En Mauritanie, les armateurs russes courent davantage derrière les petits pélagiques et ce depuis des décennies jusqu'a nos jours, car ces petits poissons pélagiques tiennent une place considérable dans l’équilibre alimentaire de nombreuses populations, parmi les plus pauvres.

Ils représentent les volumes les plus importants dans les captures et surtout, sont les espèces les plus convoitées par l’industrie de la farine de poisson. Plus d’un quart des captures sont transformées en farine et en huile pour nourrir des poissons et des crevettes d’élevage. Avec le développement de l’aquaculture intensive pour satisfaire les besoins, toujours plus grands, des plus riches, les petits pélagiques sont détournés de leur vocation première, à savoir nourrir directement les populations démunies.

Ils sont, au contraire, orientés vers l’alimentation des poissons prisés par les habitants des pays riches. Ainsi, une grave menace pèse sur les petits pélagiques, celle d’une exploitation industrielle irresponsable qui se développe avec des armements russes démarchés par des lobbyistes sans scrupules. Plus de 50% des captures de ces poissons sont ainsi destinées à la minoterie.

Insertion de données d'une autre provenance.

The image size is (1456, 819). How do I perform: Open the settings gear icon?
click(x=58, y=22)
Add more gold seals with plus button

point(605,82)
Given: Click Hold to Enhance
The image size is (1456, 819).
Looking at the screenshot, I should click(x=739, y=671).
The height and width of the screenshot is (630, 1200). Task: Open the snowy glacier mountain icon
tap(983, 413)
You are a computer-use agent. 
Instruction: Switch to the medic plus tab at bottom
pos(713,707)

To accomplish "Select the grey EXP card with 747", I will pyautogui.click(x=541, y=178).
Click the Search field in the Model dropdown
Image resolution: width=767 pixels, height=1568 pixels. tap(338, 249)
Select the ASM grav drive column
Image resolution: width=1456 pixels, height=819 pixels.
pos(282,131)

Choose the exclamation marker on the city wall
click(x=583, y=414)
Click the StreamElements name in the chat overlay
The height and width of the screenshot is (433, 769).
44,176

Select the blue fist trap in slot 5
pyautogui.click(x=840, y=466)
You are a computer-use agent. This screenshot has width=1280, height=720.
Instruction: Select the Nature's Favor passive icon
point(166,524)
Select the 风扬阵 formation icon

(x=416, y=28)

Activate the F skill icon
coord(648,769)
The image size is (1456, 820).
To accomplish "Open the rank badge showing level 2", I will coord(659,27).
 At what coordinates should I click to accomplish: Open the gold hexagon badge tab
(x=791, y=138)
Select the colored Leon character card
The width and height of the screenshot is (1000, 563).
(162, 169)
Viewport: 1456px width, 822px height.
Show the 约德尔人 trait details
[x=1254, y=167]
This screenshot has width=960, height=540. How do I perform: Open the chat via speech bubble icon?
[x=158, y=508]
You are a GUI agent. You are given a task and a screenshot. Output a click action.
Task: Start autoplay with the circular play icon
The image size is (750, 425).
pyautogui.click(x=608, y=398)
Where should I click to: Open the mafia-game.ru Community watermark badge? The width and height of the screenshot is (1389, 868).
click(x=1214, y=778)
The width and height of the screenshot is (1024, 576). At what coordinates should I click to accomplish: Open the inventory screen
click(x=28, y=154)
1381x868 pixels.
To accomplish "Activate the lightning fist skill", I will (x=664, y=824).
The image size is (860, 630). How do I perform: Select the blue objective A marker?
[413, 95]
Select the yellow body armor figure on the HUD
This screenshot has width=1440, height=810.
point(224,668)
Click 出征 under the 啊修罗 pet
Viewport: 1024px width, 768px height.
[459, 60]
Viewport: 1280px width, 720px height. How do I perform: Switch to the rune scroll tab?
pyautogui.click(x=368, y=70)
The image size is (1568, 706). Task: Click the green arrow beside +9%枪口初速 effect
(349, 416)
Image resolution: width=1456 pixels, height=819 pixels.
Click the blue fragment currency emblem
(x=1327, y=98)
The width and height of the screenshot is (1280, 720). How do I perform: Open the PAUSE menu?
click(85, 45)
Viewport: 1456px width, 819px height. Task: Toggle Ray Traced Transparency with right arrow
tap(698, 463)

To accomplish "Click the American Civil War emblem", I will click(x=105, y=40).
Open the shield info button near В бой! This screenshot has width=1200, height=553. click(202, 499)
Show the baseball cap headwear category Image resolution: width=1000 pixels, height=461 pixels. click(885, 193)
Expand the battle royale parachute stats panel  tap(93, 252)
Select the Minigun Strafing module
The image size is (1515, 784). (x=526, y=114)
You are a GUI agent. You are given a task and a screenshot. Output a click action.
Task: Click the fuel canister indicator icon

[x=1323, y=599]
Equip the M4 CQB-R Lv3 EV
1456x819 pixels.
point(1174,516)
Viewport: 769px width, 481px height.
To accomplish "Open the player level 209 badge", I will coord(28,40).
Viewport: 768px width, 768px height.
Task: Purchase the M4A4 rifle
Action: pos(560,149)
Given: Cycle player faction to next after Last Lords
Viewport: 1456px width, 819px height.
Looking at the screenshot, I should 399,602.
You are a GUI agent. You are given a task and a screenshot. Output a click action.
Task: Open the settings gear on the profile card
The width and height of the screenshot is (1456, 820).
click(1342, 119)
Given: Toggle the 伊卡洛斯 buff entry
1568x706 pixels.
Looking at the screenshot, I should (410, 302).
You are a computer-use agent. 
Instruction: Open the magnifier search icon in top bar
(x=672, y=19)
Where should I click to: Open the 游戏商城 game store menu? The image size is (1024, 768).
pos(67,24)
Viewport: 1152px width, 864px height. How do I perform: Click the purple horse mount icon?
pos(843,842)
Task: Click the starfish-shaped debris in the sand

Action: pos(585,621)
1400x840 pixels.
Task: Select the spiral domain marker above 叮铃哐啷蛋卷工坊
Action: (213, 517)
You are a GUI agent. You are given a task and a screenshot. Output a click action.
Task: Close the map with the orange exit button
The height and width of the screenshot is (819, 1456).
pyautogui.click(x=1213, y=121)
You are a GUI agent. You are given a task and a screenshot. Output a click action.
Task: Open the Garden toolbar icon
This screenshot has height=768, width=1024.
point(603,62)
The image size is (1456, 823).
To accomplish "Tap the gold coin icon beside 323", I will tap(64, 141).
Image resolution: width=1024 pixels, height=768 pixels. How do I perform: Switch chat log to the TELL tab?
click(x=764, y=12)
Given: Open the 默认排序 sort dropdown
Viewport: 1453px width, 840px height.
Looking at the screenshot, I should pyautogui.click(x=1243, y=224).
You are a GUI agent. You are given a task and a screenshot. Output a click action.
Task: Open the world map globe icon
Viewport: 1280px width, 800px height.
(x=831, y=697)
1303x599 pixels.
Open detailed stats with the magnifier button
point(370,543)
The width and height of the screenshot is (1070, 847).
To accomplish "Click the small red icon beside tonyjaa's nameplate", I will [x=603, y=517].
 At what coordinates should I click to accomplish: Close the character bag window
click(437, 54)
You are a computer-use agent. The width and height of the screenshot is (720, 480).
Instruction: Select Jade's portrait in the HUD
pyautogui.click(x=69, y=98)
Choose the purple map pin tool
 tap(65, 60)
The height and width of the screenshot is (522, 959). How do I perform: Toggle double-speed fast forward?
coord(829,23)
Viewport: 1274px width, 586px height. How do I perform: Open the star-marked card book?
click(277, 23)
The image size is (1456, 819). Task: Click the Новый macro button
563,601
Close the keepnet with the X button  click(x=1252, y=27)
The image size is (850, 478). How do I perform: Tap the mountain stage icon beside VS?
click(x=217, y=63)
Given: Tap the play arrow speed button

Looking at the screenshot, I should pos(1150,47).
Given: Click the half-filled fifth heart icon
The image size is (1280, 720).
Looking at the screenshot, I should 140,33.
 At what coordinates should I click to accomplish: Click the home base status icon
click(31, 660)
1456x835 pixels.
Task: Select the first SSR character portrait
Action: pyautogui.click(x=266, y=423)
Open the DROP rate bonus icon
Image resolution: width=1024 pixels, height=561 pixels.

La farine de poisson produite mondialement va à 46% à l’aquaculture, 24% à nourrir des porcs, 22% à l’alimentation des poulets. La tonne de farine de poisson, selon la qualité et le taux de protéines, peut être vendue entre 1.200 et 2.000 dollars US. Compte tenu de cette situation, la Mauritanie doit œuvrer pour la définition d’un plan de gestion des petits pélagiques bien réfléchi et surtout s’inscrivant dans la durabilité.

Pour les besoins d’une gestion responsable et durable, il est nécessaire de déterminer, scientifiquement, la quantité de poissons pélagiques qui peut être capturée, chaque année, et de s’en tenir à cette quantité par une décision politique. Sans jouer au sycophante, l’honnêteté nous oblige à dire qu’en continuant à délivrer des autorisations de pêche pélagiques, le Ministre de pêches M. Agdavna ould Eyih persévère dans l’erreur.

Il ne peut pas, logiquement, interdire aux pêcheurs artisans d’utiliser des filets de pêche en mono filament "Nylon" (interdiction tout à fait justifiée si on veut assurer une pêche durable) et en même temps, autoriser des chalutiers de 130 mètres avec un équipage de 127 hommes piller, sans retenue, notre stock halieutique. Einstein avait raison de dire, "Le monde est dangereux à vivre, Non à cause de ceux qui font du mal, mais à cause de ceux qui regardent et laissent faire".